Reflexiones finales sobre los tipos de no-dualidad
Estos cinco tipos de no-dualidad—perceptiva, conceptual, diferencial, operativa y existencial—trazan la progresión hacia una mayor profundidad a través de la estructura de la experiencia. Cada nivel revela lo que el anterior daba por sentado. Cada desmoronamiento o colapso de la dualidad deja al descubierto una división más fundamental que antes había permanecido invisible.
Cada persona puede estabilizarse en una profundidad diferente. Lo valioso de este marco es que explica por qué enseñanzas que no tenían sentido en una etapa se vuelven de repente obvias en otra.
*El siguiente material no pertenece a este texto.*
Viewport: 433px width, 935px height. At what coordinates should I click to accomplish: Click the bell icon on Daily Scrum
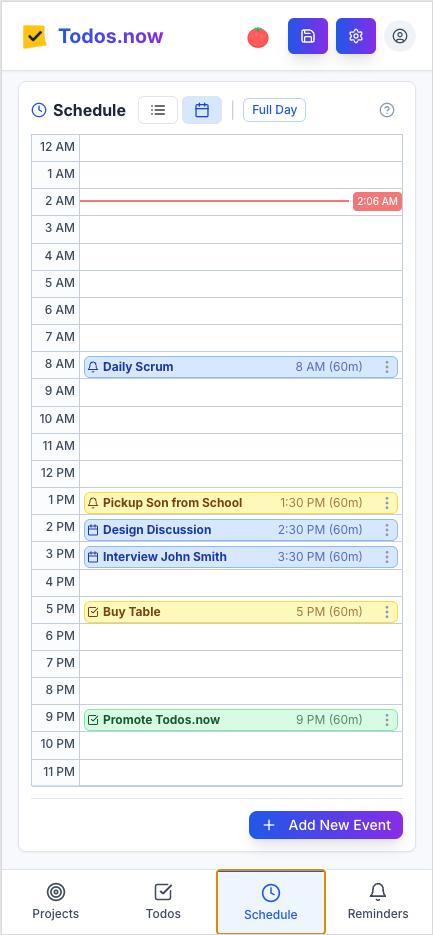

Por qué alguien puede experimentar un despertar profundo y seguir sintiendo que algo más profundo le llama. Por qué las descripciones de la realización pueden parecer contradictorias cuando en realidad apuntan a diferentes niveles del mismo proceso.
El recorrido por estos tipos de no-dualidad no consiste en acumular más experiencias ni en alcanzar un destino final. Se trata del desmoronamiento progresivo de la existencia misma. Cada etapa elimina algo falso. Y esa eliminación va revelando capas cada vez más profundas de lo artificial, hasta que no queda nada.